また、赤潮の影響という声も聞く。動きの緩慢なウニやカジカなど沿岸地つきの魚介類、逃げることが出来ない定置網のサケに被害があったが、定置網以外でサケが赤潮の影響で大量に浮いたり、浜に打ち上げられたという話しは無い。太平洋側の漁獲低迷は著しいが、日本海南部は2019年、2020年、2021年と3年連続で漁獲が右肩上がりに伸びている。この違いにこそ着目し、卜部浩一研究主幹に説明していただきたいものだ。
日本海側せたな町、島牧村、乙部町では2010年から治山ダム・砂防ダムのスリット化を手がけ、広めている。
八雲町水産課は、「日本海南部のせたな町の漁獲向上は、サケ稚魚を海中飼育して放流しているので、その効果ではないか」と言う。
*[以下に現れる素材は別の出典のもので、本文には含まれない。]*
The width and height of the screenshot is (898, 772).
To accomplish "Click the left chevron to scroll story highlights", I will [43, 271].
しかし、サケ稚魚の放流前の海中飼育は、10年も20年も前から取り組まれている。(成長が早まるために、4年で帰るところ3年で帰るので小ぶりになったという事が話題になったことがあった)サケ稚魚の海中飼育が漁獲向上の効果と言うのであるなら、八雲町をはじめ、全道及び全国に広まっている事だろう。
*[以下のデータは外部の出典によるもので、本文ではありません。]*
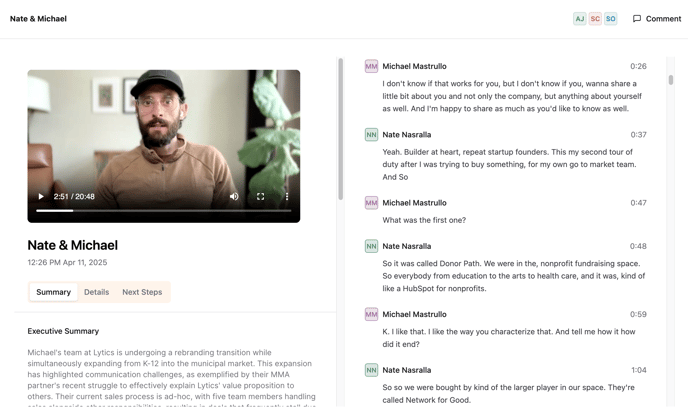This screenshot has width=688, height=417.
Task: Open the Next Steps tab
Action: point(142,292)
噴火湾に注ぐ川では、サケの自然産卵が見られていた現場のすべてが、河床に砂の堆積が目立つようになってから、産卵に来るサケがいなくなってしまった。つまり、河床に堆積した砂の影響で、産み落とされたサケの卵が育たなくなり、そこで産卵するサケの子孫が絶えたという事だ。産卵場としての機能が萎え、失われてしまった事が原因だ。サケが産卵していた場所が、どのように変わったのか写真を添える。
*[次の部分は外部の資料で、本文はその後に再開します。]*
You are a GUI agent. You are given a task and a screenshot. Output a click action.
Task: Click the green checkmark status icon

かつては、上流から下流まで支流を含む川の至る所でサケが産卵していた。サケの遡上に合わせて、北方圏からオオワシ・オジロワシが冬を乗り切るために自然産卵後のサケ(ホッチャレ)を食べに飛来する。ワシたちも川の上流から下流まで、支流を含む至る所で見られた。即ち、ワシが見られるポイントは、サケの産卵場と言う事である。しかし、砂が目立つようになってから、サケもワシもすっかり姿を消してしまった。つまり、産卵場が消滅し、サケの資源が消えたという訳だ。川を上ってくる筈もないサケを、ワシたちは待ち続けている。空腹に耐え、じっと川面を見続ける姿は傷ましいものだ。
川で自然産卵するサケが激減、消滅していると言うのに、サケの漁獲低迷の原因を、川に目を向けずに海に求めていることが実に不可解である。サケは、再生産を「川」で行っているのにだ。
サケの卵が育つ「川の仕組み」が壊れてしまった原因が、河川事業にあり、ダムの影響であることは明白だ。しかし、そこを追求すれば、同じ行政機関の利権構造に亀裂が入りかねない。「他国のせい」「赤潮のせい」「温暖化のせい」…と言って目を背けておけば丸く収まる。昨今は実におかしな科学がまかり通っている。専門家・科学者と自負する人たちは、正しい科学を駆使して、川の持つ再生産の力を蘇らせることに智恵を使い、力を注いでいただきたいものだ。自然の再生産の力を蘇らせ、活性化させることが、今、世界が求めるSDG’sではないのか。
餓死したオジロワシ幼鳥の胃袋からはサケの骨ではなく、カラスの羽が出てきた。ワシたちは餓死寸前だ。自然のサケ資源は、決して人間だけのものでは無い。